■ WORK ORDER
Render into Spanish the following sentence from the passage below on the dexamethasone suppression test: "The dexamethasone suppression test (DST) is used to assess adrenal gland function by measuring how cortisol levels change in response to oral doses or an injection of dexamethasone."

■ PASSAGE

- Dexamethasone
- Purpose: assess adrenal gland function

= Dexamethasone suppression test =

Medical test

The dexamethasone suppression test (DST) is used to assess adrenal gland function by measuring how cortisol levels change in response to oral doses or an injection of dexamethasone. It is typically used to diagnose Cushing's syndrome.

The DST was historically used for diagnosing depression, but by 1988 it was considered to be "at best, severely limited in its clinical ability" for this purpose.

==Physiology==
Dexamethasone is an exogenous steroid that provides negative feedback to the pituitary gland to suppress the secretion of adrenocorticotropic hormone (ACTH). Specifically, dexamethasone binds to glucocorticoid receptors in the anterior pituitary gland, which lie outside the blood–brain barrier, resulting in regulatory modulation.

Dataset entries:
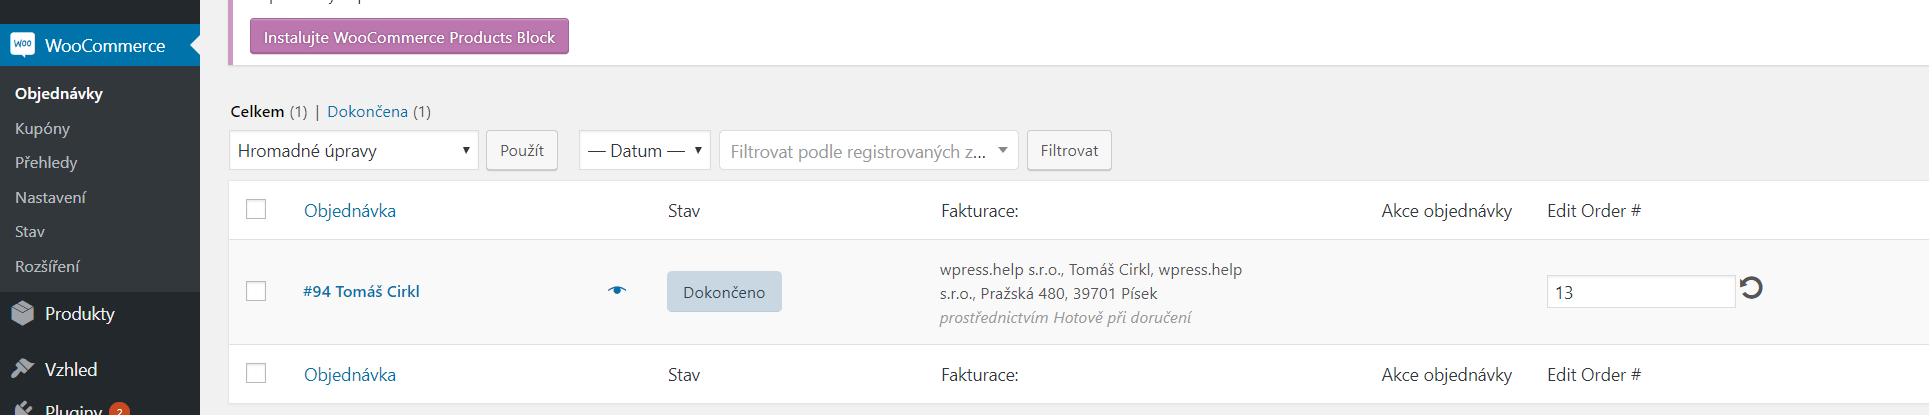1929x415 pixels.
Task: Expand the Datum filter dropdown
Action: pyautogui.click(x=645, y=151)
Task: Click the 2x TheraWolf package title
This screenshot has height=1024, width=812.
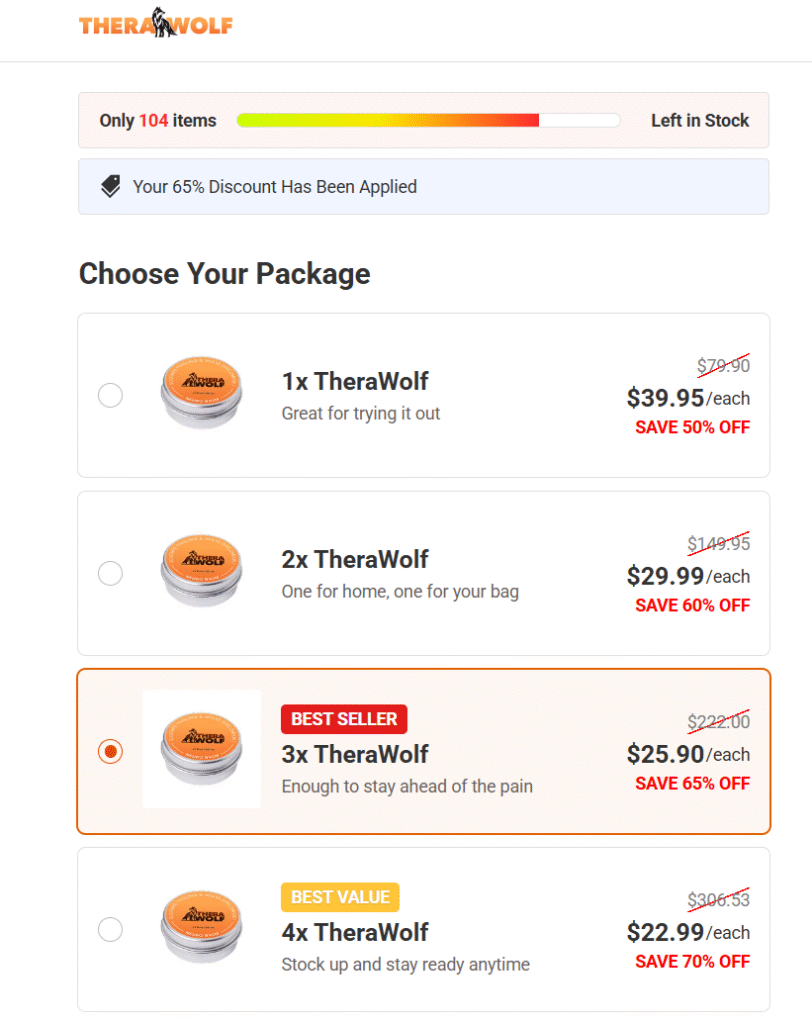Action: 355,559
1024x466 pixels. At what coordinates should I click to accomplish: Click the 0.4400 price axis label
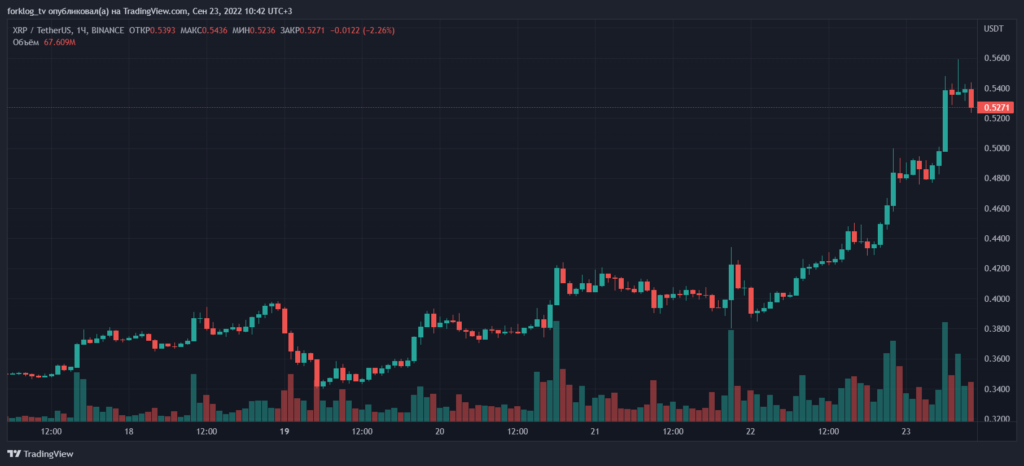coord(997,239)
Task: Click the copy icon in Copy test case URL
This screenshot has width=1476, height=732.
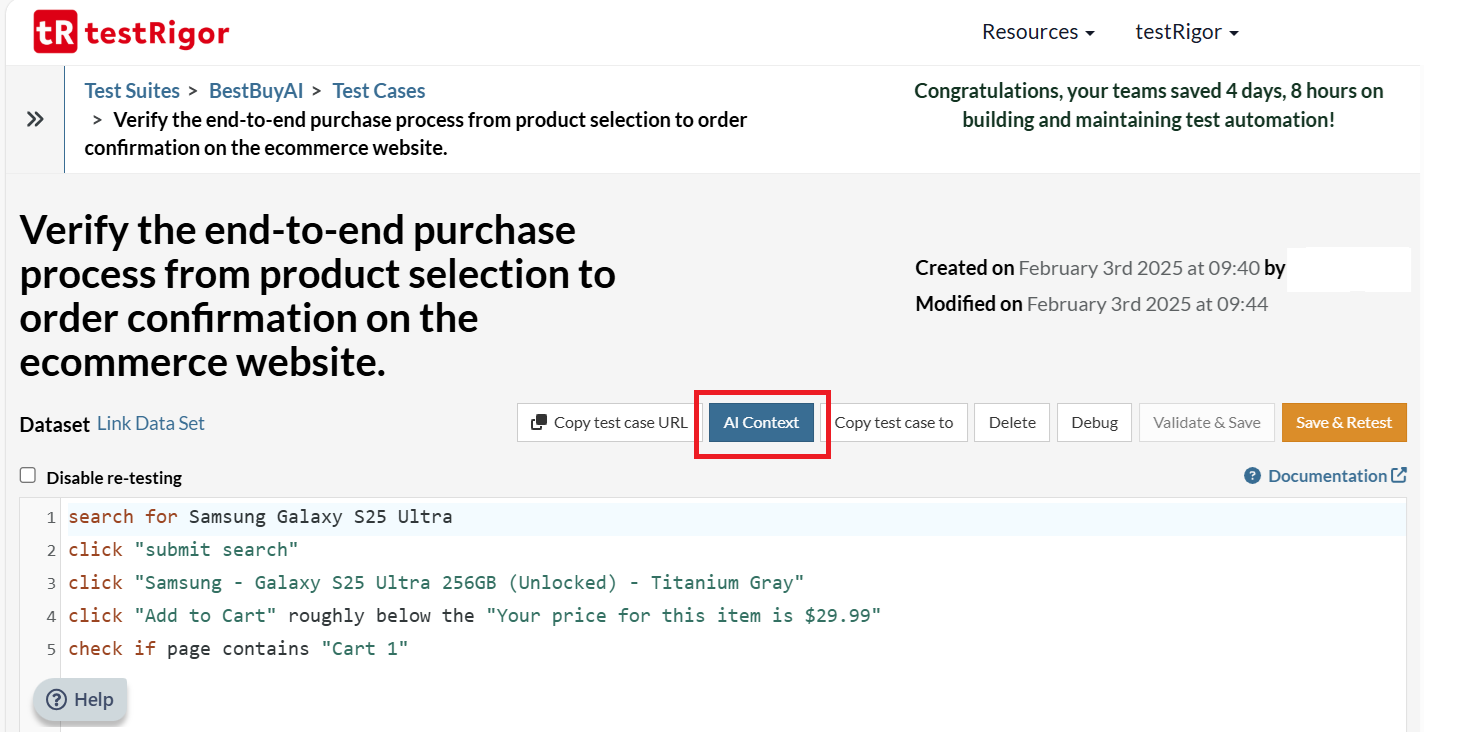Action: (539, 422)
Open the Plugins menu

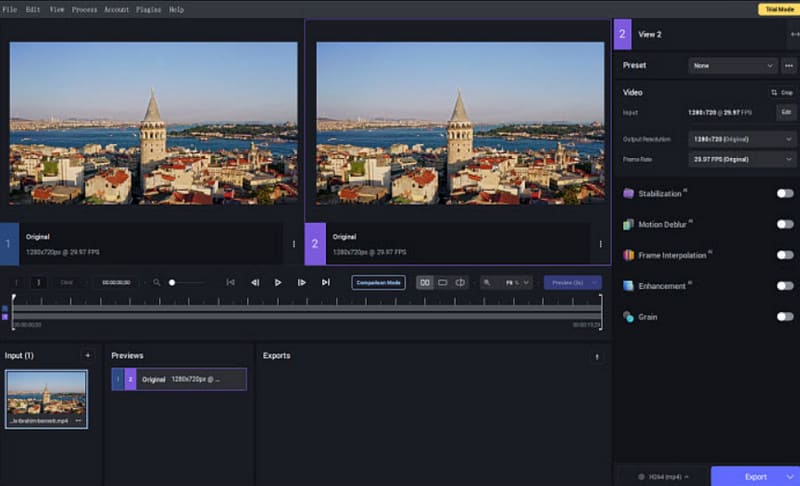point(148,9)
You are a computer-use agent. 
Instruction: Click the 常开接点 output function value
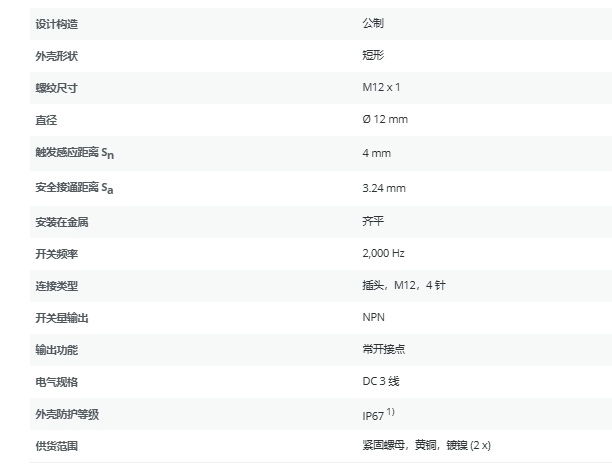(x=383, y=349)
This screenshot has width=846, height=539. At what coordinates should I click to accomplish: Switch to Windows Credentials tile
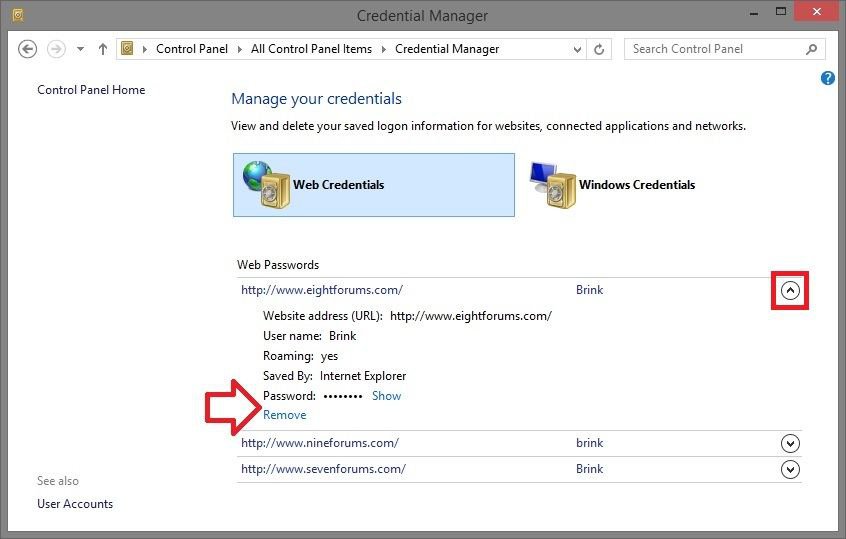click(612, 185)
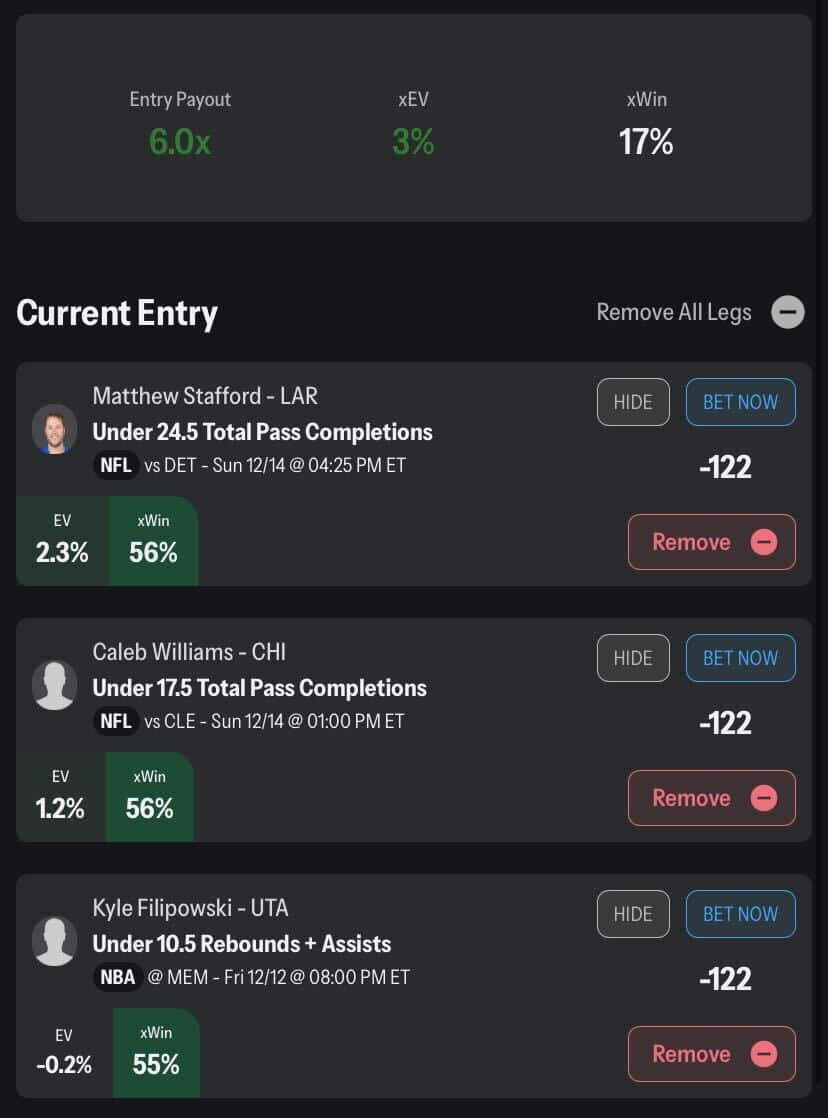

■ SOLUTION TO THIS PROBLEM
La prueba de supresión con dexametasona (DST) se utiliza para evaluar la función de las glándulas suprarrenales midiendo cómo cambian los niveles de cortisol en respuesta a dosis orales o a una inyección de dexametasona.